Speech therapy program helps Parkinson’s patients regain speaking ability.
Bill Hustrulid is a storyteller.
He also was an engineering professor for many years, and a strong voice has been crucial to his work as a lecturer.
The Spokane resident is retired now – though he keeps himself busy authoring books – but maintaining his speaking abilities is as important as ever.
Hustrulid, 75, was diagnosed with Parkinson’s disease three years ago, and started noticing his voice getting weak – a symptom of Parkinson’s – when his wife began frequently asking him to repeat himself.
“It’s a very complicated disease,” he said. “Some days it’s better than others.”
Parkinson’s disease is a chronic and progressive disorder of the central nervous system involving neuron damage in the brain that causes dopamine levels to drop, impacting a person’s ability to control their movements.
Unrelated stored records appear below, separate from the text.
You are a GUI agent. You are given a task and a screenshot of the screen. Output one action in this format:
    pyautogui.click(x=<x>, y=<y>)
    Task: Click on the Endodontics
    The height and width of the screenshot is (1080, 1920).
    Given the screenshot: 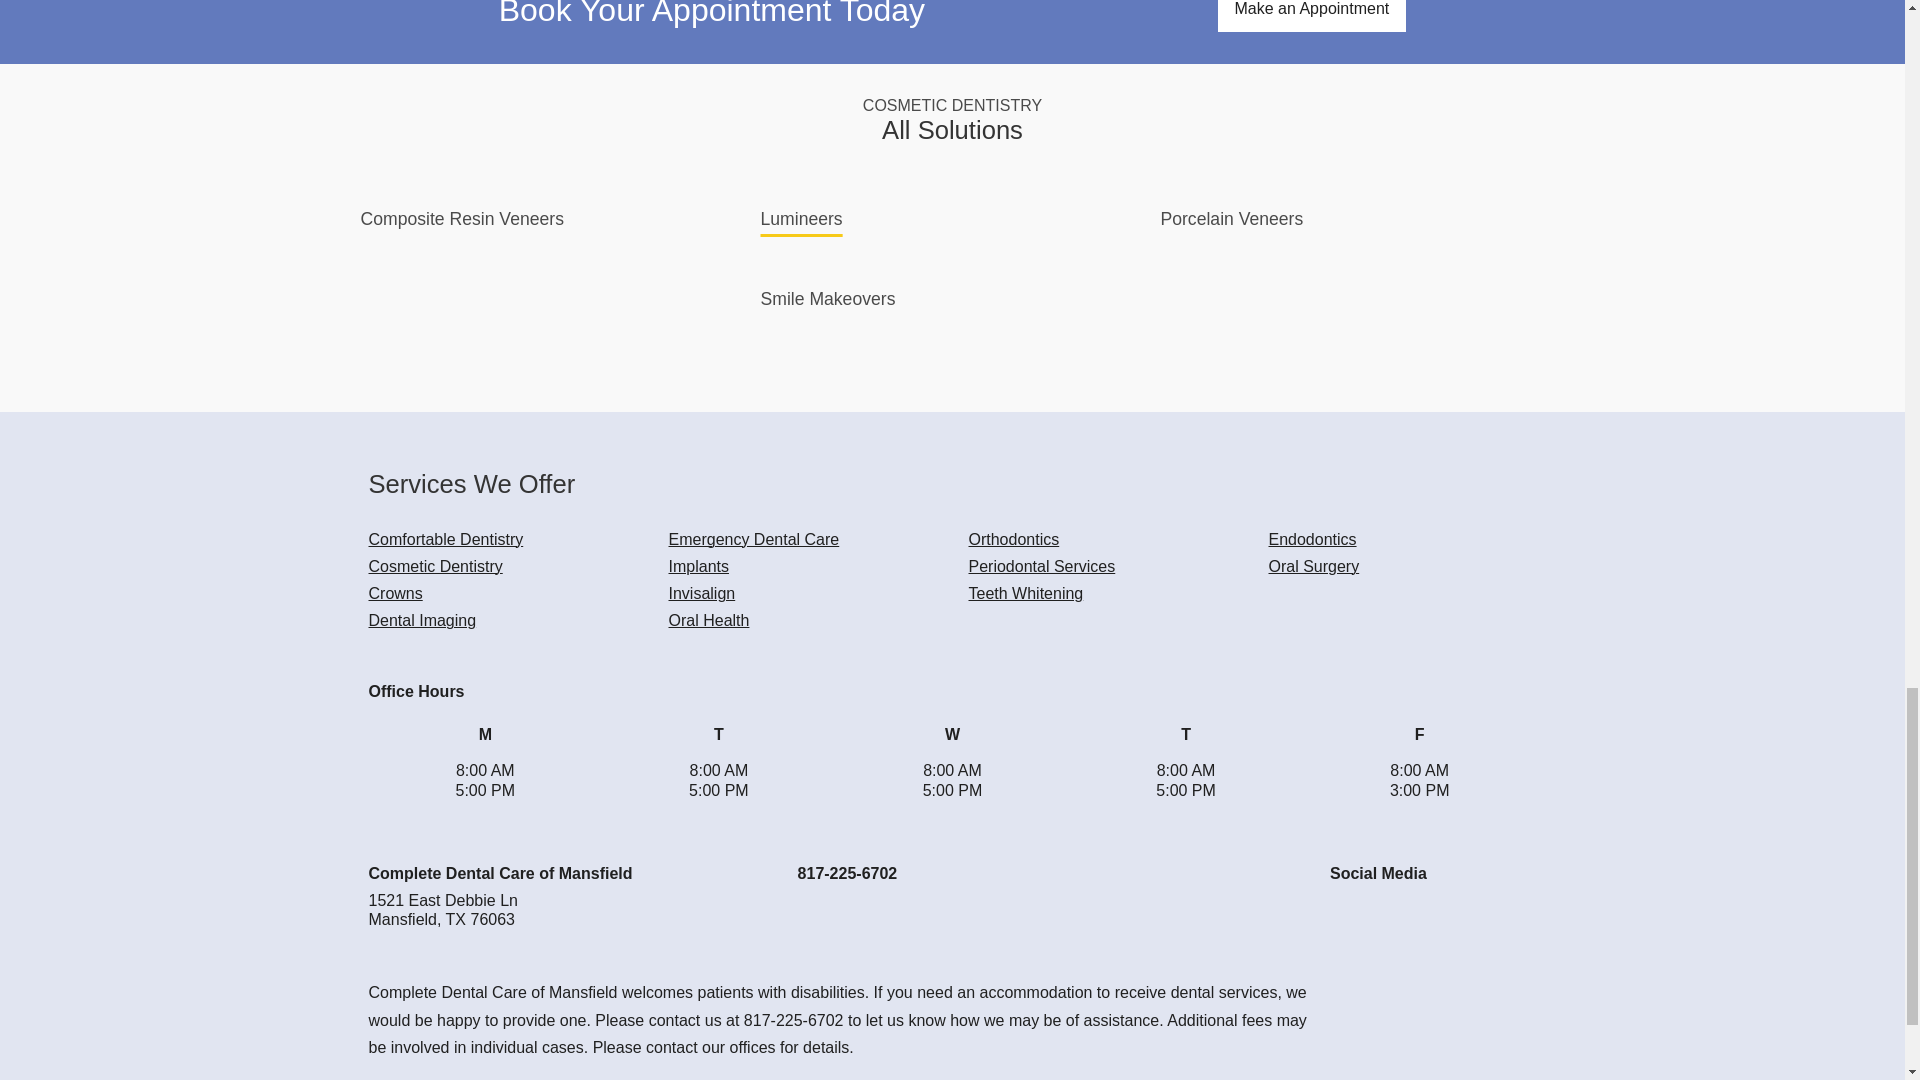 What is the action you would take?
    pyautogui.click(x=1311, y=538)
    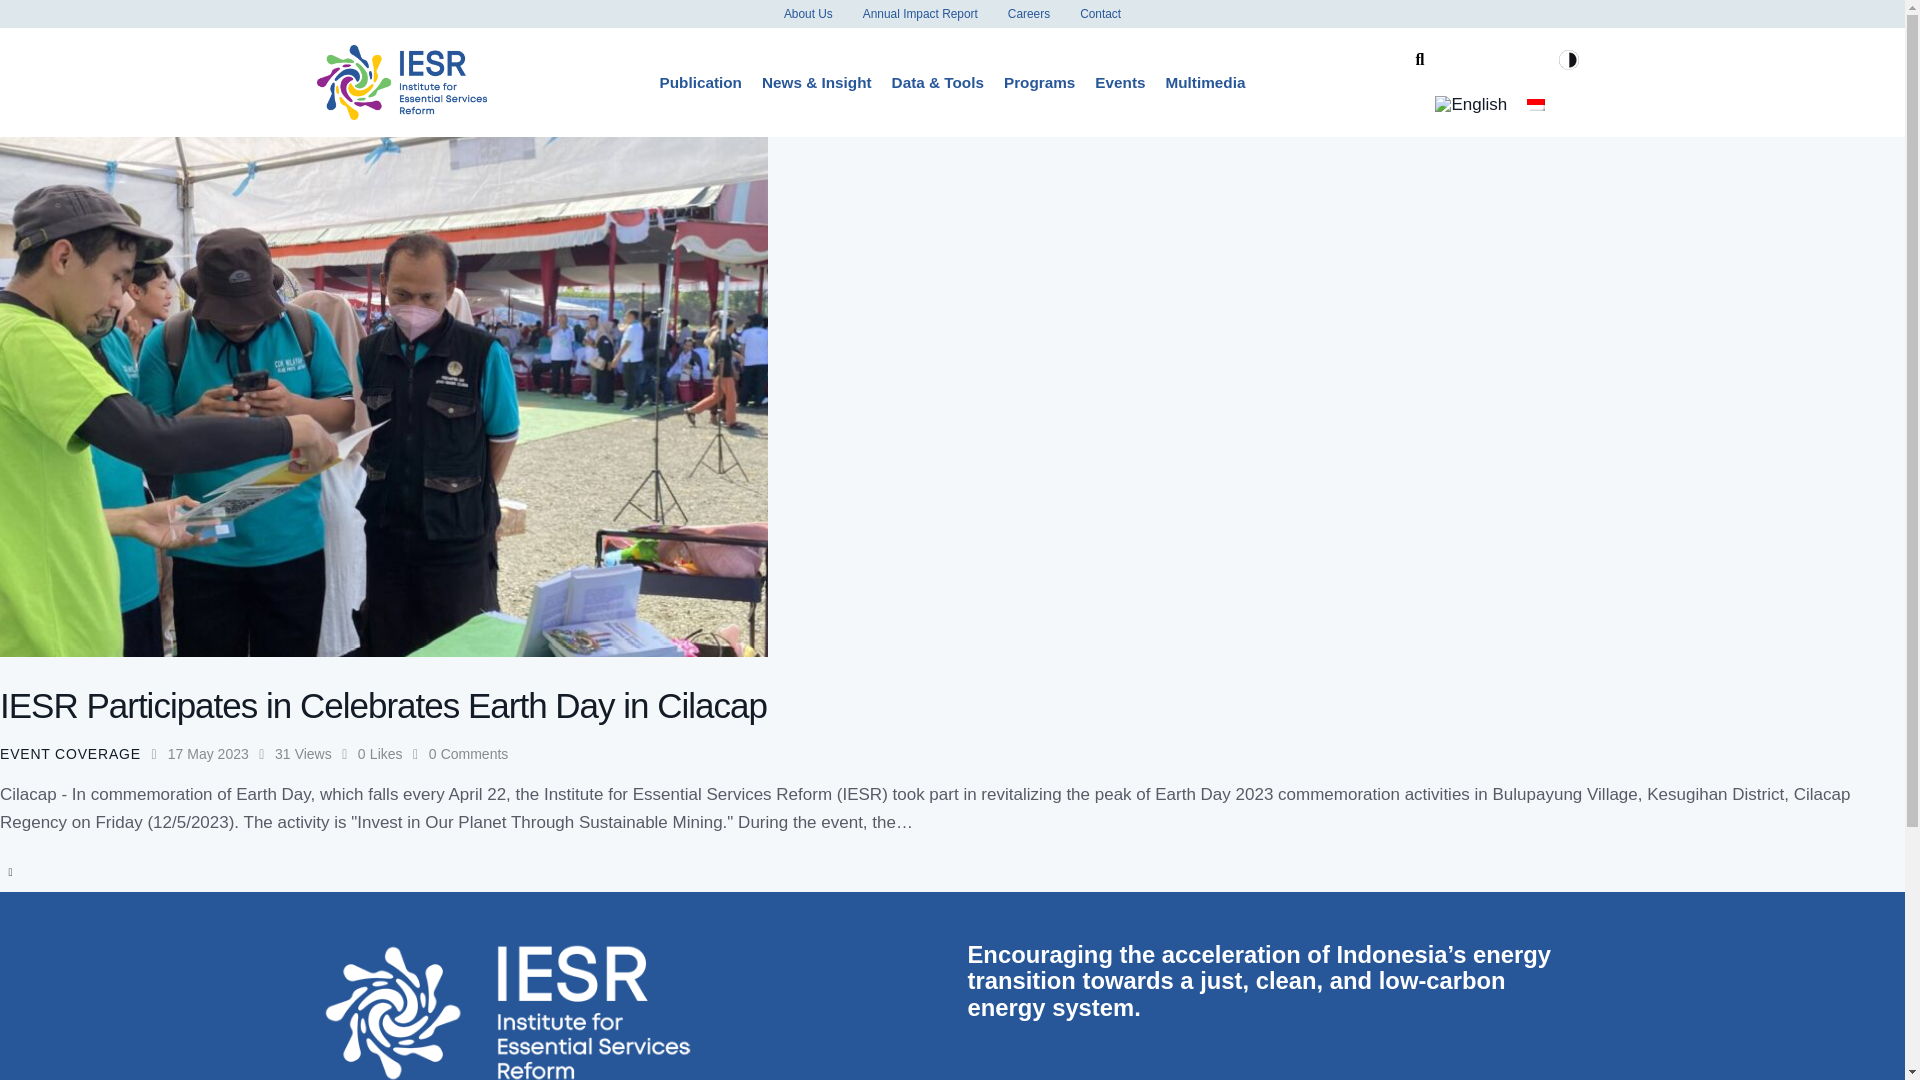  What do you see at coordinates (1205, 82) in the screenshot?
I see `Multimedia` at bounding box center [1205, 82].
The cause is unknown, and while there is no cure, treatment options are available to manage the symptoms.
“It affects me every day,” Hustrulid said, adding, “In terms of having depression or feeling sorry for myself, I don’t.”
Every week, he participates in a therapy program brought to the Spokane area by Doreen Nicholas, a speech-language pathologist at Eastern Washington University, after she underwent training by Parkinson Voice Project, a Texas-based nonprofit dedicated to helping Parkinson’s patients retain their ability to speak.
It consists of two parts: Speak Out, a series of one-on-one sessions that help the patient regain their voice, followed by the Loud Crowd, weekly group therapy that helps them retain it.
Nicholas, director of the university’s Hearing and Speech Clinic, says the training she received from Parkinson Voice Project helps those with the disease regain and maintain their voice, while also offering graduate students there a valuable learning opportunity.